Dr. Craig: That was a significant debate between Catholic and Protestant theologians, whether or not the image of God in man was completely annihilated in virtue of the fall. I would say something I think quite similar that man is still in the image of God in that we are persons and are capable of relating to God but our relationship with him has ruptured. [2] So I would say that the libertarian would understand the doctrine of total depravity in exactly the same way that I just enunciated it; namely, sin affects every area of the human personality. But it doesn’t mean we are black as can be; that we are totally evil. It means that our will is also affected by our fallenness and our sin.

Kevin Harris: When I look around at the world, I can see that we live in a fallen world but I can also see kind of what’s left and God’s blessings despite the fall.

Dr. Craig: Oh, yes.

Kevin Harris: Man’s progress by the grace of God that we should have had a long time ago had it not bee for the fall. It wouldn’t have been an issue. I look out the window now and I see the beauty of God’s world even though I can also see some litter down on the street.

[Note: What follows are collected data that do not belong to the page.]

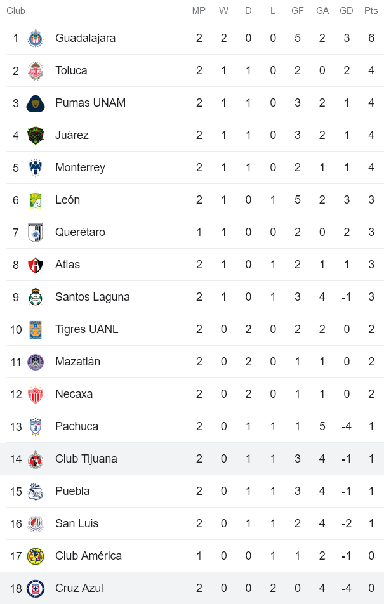Open the Querétaro team page
This screenshot has width=384, height=604.
(x=79, y=232)

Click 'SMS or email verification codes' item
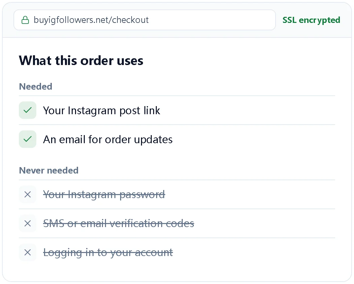(118, 223)
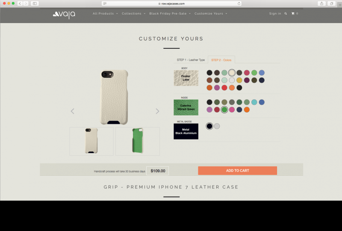Open the Sign in link

pyautogui.click(x=275, y=14)
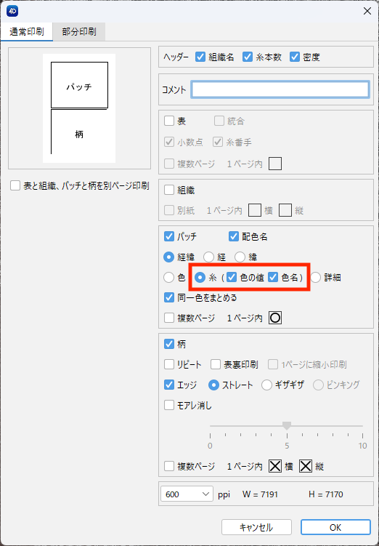Click the キャンセル button
Screen dimensions: 379x546
click(x=256, y=527)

Dr. Craig: And you see it in other persons. When you see those films or hear those stories of those firefighters that were going up the stairs in the World Trade Center when others were fleeing down the stairs, you cannot help but see the nobility and the courage and the goodness of man, even in fallen creatures. I am sure that many of those firefighters were not Christians and yet gave their lives out of a sense of duty to their fellow human beings. Certainly you do see the goodness and the nobility of man clearly, even in his fallenness.

Kevin Harris: Let’s do one more Dr. Craig and tackle this one. It says,

Dr. Craig, how should we understand original sin philosophically? It doesn’t seem to make sense that we are held responsible for another person’s actions. [In other words, because of what Adam and Eve did we are held responsible.] If we utilize middle knowledge, we can say that God knows that if we were in a similar circumstance to Adam and Eve we would have acted as they did. But it seems strange to think that God judges us by what we would do instead of what we actually do. In this case, God might know that given a different set of circumstances, we would not have received Christ. This seems that it would result in some strange theological conundrums.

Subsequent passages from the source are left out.